I’ve seen pastors try off and on to stop their congregants from accessing the internet and many of them vilify it in some way, but this new book that just came out, What Falls from the Sky, really takes the cake on that score. From Religion News Service (RNS) we get this story about how a blogger and city gal named Esther Emery swore off the entire internet for a solid year so she could “reconnect with the god who made the clouds” (as her book’s subtitle goes).
It’s a memoir that sounds like the self-congratulatory love-child of the small-houses movement and Eat, Pray, Love. When someone desperately poor or otherwise marginalized goes without internet access, that person certainly doesn’t get a book deal out of it; it’s probably not even a fully voluntary decision. Hell, chances are such a person would face criticism for spending money on that access, which is viewed as a plush luxury by way too many people. But when a theater director/stage manager from California needs a change of pace, she can decide to simplify, simplify and suddenly everyone loses their freakin’ minds over her heroic sacrifice.
Ms. Emery said she wanted to “find a way to live a life that matters,” and apparently that was not possible with an active internet account. While she was at it, she moved to a yurt in a very rural area in Idaho and–most importantly–became re-committed to her religious beliefs.
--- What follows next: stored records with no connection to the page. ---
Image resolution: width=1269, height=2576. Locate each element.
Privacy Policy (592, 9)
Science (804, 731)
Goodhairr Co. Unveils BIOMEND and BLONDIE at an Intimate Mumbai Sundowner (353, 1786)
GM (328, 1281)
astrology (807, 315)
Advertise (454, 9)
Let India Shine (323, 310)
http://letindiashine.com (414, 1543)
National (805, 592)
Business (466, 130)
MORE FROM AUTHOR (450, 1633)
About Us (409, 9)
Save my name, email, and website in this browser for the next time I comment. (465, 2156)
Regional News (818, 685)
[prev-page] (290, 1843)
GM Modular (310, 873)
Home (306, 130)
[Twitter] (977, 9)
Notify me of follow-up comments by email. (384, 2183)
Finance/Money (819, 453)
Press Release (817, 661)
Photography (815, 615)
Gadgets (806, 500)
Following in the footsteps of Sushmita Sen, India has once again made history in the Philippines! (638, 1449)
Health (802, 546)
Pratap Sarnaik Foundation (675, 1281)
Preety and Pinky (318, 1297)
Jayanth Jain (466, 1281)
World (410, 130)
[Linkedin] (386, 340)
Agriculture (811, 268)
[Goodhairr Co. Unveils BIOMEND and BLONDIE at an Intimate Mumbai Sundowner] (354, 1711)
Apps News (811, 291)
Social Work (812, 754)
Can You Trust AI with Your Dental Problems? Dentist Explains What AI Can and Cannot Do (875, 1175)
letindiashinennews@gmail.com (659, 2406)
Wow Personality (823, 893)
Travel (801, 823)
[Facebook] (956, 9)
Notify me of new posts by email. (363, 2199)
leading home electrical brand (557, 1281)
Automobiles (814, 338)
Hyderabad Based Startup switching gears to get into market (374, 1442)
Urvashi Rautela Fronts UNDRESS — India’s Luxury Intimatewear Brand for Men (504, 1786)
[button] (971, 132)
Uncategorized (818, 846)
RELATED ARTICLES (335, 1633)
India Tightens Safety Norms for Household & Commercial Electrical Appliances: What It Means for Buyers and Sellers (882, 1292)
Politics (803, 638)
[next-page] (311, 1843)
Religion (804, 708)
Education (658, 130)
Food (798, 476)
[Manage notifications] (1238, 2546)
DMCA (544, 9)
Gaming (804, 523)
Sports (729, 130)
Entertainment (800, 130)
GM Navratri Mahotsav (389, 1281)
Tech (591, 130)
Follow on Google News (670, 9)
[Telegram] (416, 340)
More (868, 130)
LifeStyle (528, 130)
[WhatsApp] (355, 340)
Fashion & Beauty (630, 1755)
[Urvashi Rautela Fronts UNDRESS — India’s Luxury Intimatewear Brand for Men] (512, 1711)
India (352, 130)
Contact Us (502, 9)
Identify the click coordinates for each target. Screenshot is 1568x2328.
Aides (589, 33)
These are all presented as a piece, of course. She was apparently just sooooo harried and busy all the time with all that internet and all those citified conveniences that she couldn’t possibly maintain her religious belief. Indeed, she told RNS, that year without internet turned out to be one of the “hardest, truest things” that “came out of that empty space and those silences.”
She no longer thinks that someone even can be authentic to themselves while connected to the internet or be able to “represent the full scope of our reality” while participating in online spaces. And she is convinced that “literally the only answer to saving relationships and the health of our political dialogue” is to do what she did.
My eyes rolled so hard I thought they’d pop.
The Backlash Begins.
There’s a real streak of rusticity in fundagelicalism. Though Ms. Emery very carefully avoids talking about exactly what she believes, given the area of the country she relocated to and how hostile she is to technology and divisiveness in general, it’s not too hard to figure out, is it?
The only way she could maintain her awesome personal relationship with the ceiling–er, her imaginary friend–er, Jesus was to totally isolate herself as much as she could. That big toothy smile she offers up in the RNS piece is very perky, yes, but it comes at a cost. And it’s not a cost that most people of her income level, background, and livelihood could or even would want to pay.
Naturally, when those other people balk at the idea of pretending they’re poor rural backwoods hicks from Idahoistan so they can get extra-Jesusy, they will be criticized for not being hardcore enough.
I’d expected to see a backlash against technology and the internet, but not one this blatantly obvious or hamfisted. I can’t wait to see who tries to out-hardcore Ms. Emery, and how far the oneupsmanship will go.
If this is the only way a Christian can possibly maintain their faith, Christianity is fucking doomed.